Extensive characterization of the hopTum-l allele by others has shown that it can be utilized in lethality and tumor frequency assays to help in identifying novel JAK/STAT pathway components and regulators (Chen et al., 2014). We tested whether hipk could modify the hopTum-l lethality phenotype (see Fig. 2F-H for ranking examples) (Rawlings et al., 2004; Yan and Luo, 1996). hopTum-l;;MKRS/TM6B animals raised at 29oC were larval or early pupal lethal (Fig. 2A,B); 91% of pupae died in the early pupal stage, 9% died in the late pupal stage, and 0% of adults eclosed (Fig. 2E).

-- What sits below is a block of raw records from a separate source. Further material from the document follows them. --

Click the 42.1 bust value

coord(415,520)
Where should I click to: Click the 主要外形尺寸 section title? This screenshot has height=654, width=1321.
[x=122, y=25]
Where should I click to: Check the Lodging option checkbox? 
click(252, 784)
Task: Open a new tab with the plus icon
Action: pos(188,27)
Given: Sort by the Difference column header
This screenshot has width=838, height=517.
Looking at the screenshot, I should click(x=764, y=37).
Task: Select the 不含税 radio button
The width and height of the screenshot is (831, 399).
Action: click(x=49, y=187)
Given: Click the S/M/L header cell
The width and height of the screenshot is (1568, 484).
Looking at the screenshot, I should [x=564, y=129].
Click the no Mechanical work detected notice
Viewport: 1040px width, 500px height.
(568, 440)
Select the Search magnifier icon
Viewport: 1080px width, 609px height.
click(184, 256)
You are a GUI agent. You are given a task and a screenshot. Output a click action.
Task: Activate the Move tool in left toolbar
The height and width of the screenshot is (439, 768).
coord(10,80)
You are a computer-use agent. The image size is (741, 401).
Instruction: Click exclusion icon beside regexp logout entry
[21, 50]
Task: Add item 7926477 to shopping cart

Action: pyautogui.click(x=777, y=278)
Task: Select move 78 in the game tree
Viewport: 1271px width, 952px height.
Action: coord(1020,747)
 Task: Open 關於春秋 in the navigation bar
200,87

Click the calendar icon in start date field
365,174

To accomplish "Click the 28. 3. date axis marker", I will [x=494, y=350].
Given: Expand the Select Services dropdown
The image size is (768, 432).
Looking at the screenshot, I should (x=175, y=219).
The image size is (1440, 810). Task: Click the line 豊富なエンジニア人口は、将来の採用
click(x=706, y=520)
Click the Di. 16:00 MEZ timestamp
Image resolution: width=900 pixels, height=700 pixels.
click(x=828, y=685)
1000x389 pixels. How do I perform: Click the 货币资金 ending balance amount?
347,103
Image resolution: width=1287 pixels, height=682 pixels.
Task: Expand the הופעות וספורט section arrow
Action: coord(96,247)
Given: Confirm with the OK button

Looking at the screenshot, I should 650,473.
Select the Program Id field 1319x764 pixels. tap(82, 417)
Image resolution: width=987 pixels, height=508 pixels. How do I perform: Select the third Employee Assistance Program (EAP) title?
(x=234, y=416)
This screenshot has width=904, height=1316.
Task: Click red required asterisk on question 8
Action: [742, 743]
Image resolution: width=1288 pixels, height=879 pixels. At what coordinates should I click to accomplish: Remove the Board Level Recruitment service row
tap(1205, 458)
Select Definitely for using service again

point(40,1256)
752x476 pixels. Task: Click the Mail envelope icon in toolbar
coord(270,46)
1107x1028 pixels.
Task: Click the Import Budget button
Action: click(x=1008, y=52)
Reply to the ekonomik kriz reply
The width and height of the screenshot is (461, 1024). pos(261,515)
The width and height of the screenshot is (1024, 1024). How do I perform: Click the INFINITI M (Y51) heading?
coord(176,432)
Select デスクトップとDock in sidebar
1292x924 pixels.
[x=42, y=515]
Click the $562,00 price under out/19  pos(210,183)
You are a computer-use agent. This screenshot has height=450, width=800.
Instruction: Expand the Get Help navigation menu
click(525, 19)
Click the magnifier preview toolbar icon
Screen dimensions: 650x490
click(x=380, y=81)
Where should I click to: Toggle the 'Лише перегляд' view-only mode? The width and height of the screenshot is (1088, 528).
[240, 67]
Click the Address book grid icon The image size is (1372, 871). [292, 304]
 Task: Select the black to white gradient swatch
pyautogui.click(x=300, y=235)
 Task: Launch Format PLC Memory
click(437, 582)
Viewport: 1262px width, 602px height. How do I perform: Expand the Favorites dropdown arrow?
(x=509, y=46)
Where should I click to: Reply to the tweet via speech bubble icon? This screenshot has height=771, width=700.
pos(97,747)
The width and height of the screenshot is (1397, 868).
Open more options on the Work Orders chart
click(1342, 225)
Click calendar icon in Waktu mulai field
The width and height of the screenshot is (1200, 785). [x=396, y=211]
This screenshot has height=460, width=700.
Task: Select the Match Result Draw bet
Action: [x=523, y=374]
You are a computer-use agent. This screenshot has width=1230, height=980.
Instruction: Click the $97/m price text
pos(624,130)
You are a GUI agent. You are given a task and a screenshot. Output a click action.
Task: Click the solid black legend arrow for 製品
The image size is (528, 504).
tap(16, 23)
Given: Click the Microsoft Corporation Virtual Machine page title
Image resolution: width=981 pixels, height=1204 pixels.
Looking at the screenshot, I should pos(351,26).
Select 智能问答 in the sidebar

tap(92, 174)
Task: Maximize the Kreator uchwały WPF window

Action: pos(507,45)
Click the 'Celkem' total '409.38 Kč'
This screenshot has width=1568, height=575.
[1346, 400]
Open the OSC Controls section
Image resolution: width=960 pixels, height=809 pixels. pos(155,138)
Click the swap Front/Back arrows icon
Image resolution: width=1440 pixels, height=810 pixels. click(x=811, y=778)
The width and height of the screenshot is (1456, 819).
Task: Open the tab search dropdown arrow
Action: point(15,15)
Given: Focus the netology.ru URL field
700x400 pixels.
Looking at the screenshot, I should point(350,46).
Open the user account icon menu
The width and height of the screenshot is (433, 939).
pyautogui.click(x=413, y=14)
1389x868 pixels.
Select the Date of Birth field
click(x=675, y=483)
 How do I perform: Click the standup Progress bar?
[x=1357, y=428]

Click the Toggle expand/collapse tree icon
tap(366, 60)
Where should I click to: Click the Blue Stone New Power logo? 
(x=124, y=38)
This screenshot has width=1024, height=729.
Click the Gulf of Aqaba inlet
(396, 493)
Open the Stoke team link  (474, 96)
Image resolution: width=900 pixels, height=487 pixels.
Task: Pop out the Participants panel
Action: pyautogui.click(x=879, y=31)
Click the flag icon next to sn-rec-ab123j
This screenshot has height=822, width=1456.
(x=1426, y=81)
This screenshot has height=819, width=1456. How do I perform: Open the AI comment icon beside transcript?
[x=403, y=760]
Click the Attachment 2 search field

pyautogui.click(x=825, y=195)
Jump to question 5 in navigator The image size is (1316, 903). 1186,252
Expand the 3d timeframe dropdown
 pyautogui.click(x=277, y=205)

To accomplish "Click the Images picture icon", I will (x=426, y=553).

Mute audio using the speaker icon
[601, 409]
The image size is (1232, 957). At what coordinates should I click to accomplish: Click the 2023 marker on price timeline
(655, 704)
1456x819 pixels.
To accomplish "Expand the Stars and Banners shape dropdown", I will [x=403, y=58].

Heterozygous reduction of hipk (hopTum-1;;hipk4/TM6B) suppressed this phenotype (Fig. 2C,D); 23% of pupa died during early pupal development, and 76% died as pharate adults and 1% were able to eclose (Fig. 2E). Thus we infer that hipk is a positive regulator of the pathway since reducing hipk suppressed phenotypes caused by overactive JAK/STAT.

Figure 2.
Figure 2. Heterozygous loss of hipk suppresses hopTum-l induced lethality

(A,B)At 29°C hopTum-l causes the formation of melanized tumors (A; arrowheads) and (B) results in larval and/or pupal lethality. (C,D) Heterozygous loss of hipk suppresses the tumor frequency (C; arrowheads) and (D) though some hopTum-i‥;;hipk4/TM6B flies die in the early pupal stage, many reach the late pupal stage. (E) Quantification of the hopTum-l lethality test in (A-D); hopTum-l;;MKRS/TM6B (n=148) and hopTum-l‥;;hipk4/TM6B (n=193). The hopTum-l lethality assay was phenotypically ranked into three categories:(F) represents category ‘early pupal lethal’, where no adult structures are detectable,(G) represents the ‘late pupal lethal’ class, where adult structures are visible but the fly does not eclose, and (H) represents the class ‘eclosed adult’.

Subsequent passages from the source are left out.